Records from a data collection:
● ● ● ●
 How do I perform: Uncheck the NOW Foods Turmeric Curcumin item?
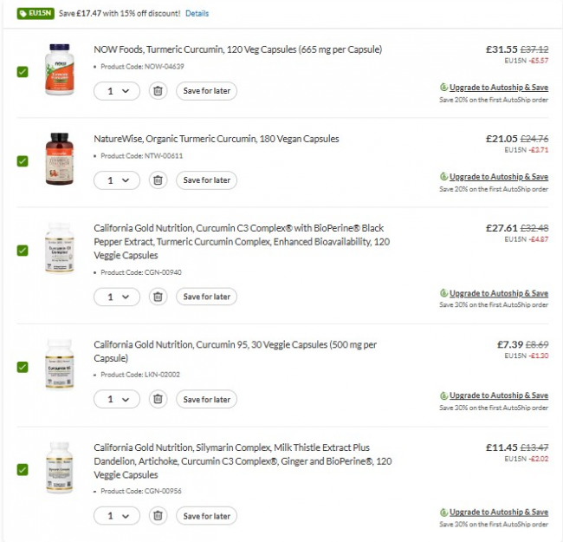pyautogui.click(x=23, y=72)
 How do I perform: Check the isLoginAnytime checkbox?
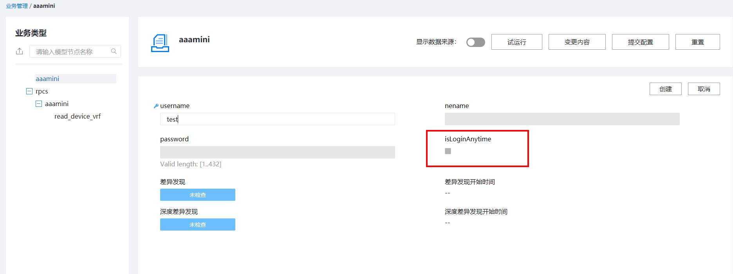point(448,151)
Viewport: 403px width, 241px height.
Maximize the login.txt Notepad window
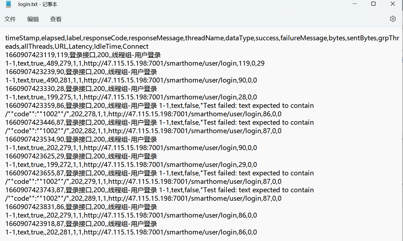pos(374,4)
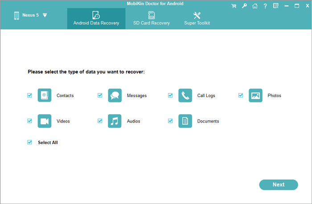Open the Super Toolkit tab
This screenshot has width=312, height=204.
197,18
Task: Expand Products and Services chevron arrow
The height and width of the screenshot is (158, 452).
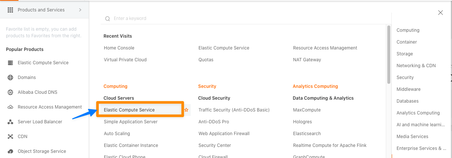Action: tap(80, 10)
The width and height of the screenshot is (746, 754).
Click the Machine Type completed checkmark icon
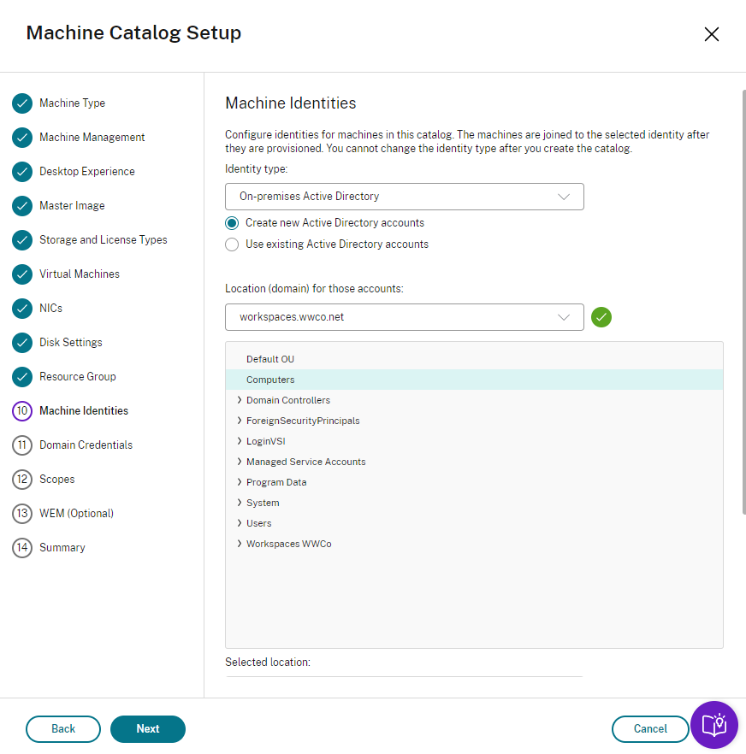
● ● ● ●
The line holding "Maximize the login.txt Notepad window" starts the copy and the line holding "The width and" ends it. Repeat those two lines above and all between them exactly, leaving out pictures.

- [Exercise response]
Maximize the login.txt Notepad window
pos(374,4)
Open the Super Toolkit tab
This screenshot has width=312, height=204.
197,18
Task: Expand Products and Services chevron arrow
The height and width of the screenshot is (158, 452).
Action: tap(80, 10)
The width and height of the screenshot is (746, 754).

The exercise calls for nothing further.